サマータイムに気象予報士も反対 「時間を繰り上げても気温は1~2度しか違わない。アジアでは気候的に無理」「意味がない」
気象予報士の森田正光さんは8月15日、ラジオ番組「森本毅郎・スタンバイ!」(TBSラジオ)で、サマータイムは「意味がない」と断言した。北米と違い、アジアでは1~2時間繰り上げても気温がそれほど変わらないため、システム変更等のコストに見合うだけの利点がないという。
視聴者からの質問で「サマータイム導入は是か非か」と聞かれた森田さんは、「非ですね。個人的には意味がないと思っています」と断言した。
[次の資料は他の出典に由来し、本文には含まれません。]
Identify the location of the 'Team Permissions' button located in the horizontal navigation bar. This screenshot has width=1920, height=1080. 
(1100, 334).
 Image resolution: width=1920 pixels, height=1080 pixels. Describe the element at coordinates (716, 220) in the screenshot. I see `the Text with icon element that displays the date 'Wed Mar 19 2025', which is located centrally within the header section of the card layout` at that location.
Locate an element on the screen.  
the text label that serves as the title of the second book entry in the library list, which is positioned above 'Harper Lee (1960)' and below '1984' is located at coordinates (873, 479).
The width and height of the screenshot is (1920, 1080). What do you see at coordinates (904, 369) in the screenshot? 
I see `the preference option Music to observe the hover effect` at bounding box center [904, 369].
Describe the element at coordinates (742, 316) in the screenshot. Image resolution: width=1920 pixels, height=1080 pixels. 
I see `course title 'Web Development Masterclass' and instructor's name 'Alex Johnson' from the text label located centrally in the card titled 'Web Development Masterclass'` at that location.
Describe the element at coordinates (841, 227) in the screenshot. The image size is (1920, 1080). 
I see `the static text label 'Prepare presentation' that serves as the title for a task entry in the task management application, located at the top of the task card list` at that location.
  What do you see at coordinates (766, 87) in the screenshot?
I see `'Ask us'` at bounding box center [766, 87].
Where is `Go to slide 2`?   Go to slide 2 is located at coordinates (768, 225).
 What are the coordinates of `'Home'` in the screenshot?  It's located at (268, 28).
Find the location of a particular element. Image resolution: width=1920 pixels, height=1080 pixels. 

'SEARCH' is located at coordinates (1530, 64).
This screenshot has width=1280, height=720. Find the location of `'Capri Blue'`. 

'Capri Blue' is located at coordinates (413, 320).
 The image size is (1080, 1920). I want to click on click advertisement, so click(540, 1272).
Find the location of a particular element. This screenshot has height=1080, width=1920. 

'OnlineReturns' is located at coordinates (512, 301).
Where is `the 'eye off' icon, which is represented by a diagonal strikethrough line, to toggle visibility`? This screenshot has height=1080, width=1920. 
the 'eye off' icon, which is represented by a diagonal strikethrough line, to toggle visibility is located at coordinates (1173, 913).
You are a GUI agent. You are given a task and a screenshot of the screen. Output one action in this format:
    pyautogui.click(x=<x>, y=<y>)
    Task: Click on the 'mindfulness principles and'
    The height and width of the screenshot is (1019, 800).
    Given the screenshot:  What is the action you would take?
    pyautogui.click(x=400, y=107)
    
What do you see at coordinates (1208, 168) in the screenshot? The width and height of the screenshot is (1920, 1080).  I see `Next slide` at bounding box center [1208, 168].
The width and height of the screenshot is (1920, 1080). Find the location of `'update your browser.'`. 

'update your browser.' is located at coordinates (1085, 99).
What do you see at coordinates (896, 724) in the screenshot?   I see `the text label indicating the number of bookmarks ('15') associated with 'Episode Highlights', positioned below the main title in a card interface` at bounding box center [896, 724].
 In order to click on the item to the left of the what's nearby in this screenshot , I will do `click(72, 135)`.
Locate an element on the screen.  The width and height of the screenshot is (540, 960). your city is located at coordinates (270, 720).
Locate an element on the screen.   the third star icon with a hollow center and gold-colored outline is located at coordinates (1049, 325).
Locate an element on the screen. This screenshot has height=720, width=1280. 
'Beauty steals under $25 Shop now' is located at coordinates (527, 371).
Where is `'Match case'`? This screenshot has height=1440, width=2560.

「朝の時間を活用しようとか、涼しい時間に何かしようとしたって温度は一緒、湿度も高い」
「そもそも論で言うと、日本にサマータイムは向いていないということがあります。欧米と季節が違う。元々の導入はイギリスですよね。100年くらい前にイギリスの建設業の方が考えたそうです。昼が長いので有効に使おうということでやったのが始まりなんですね。100年くらいの歴史があるんです。日本では戦後、進駐軍が来て4年間くらいサマータイムをやったんですね。ところがもう皆寝不足でダメになったっていう経過があるんです」
日本では、GHQに占領されていた1948年に夏時刻法が成立し、時計を1時間進めた時刻が使われていた。しかし4年後の1952年には廃止されている。
韓国でも1988年のソウルオリンピックに合わせて、87~88年の2年間だけサマータイムが実施された。しかし「季節的に無理」という理由で廃止されたという。この「季節的に無理」というのは、時間をずらしても暑いから意味がないということだ。
「暑すぎるんです。2時間やそこらずらしても一緒だということです。実際に2時間ずれて朝の7時が5時になっても1~2度しか違わないんですよ、最大で。昼の時間はどの時間帯でも暑いわけです。結局は、朝早い時間を有効活用しようとか、涼しい時間に何かしようとしたって温度は一緒で、湿度も高い。アジアでは気候的に無理」
気象庁によると、今年の8月14日の気温は午前5時に24度、午前7時に25.7度だった。15日は午前5時が27.4度、午前7時が29.2度となっている。2時間早起きしても、気温に大差はないのだ。
そのため森田さんは「導入する時にシステムを変更するとかコストが掛かるじゃないですか」と労力が必要な割に見返りが少ないことを指摘していた。
フィンランドでは7万人の署名を受けて政府がEUに廃止を提案
番組パーソナリティの森本毅郎さんは「イギリスでも100年経った今、見直し論が出ているという話がありました。(中略)睡眠障害の影響も出てくるという話ですから」と指摘した。
現在、EU加盟国では共通の夏時間「デイライト・セービング・タイム(DST)」を導入している。3月の最終日曜日から10月の最終土曜日まで時計を1時間進めるというものだ。
しかしフィンランドでは7万人の署名を受けて、今年1月に政府がEUに廃止を提案した。リトアニアでも17年12月、政府とEUが廃止に向けた協議に入っている。フランスやドイツ、ラトビアでも世論調査で過半数が夏時間に反対しているという。
健康への悪影響も指摘されている。睡眠不足になり、心筋梗塞や脳卒中のリスクが高まったり、判断力の低下で交通事故が増える可能性があるという。
日本では奈良県が2012年から、開庁時刻と閉庁時刻を30分繰り上げるサマータイムを実施していた。東日本大震災後、節電のために始まったものだが、職員から不評だったため、2017年に廃止している。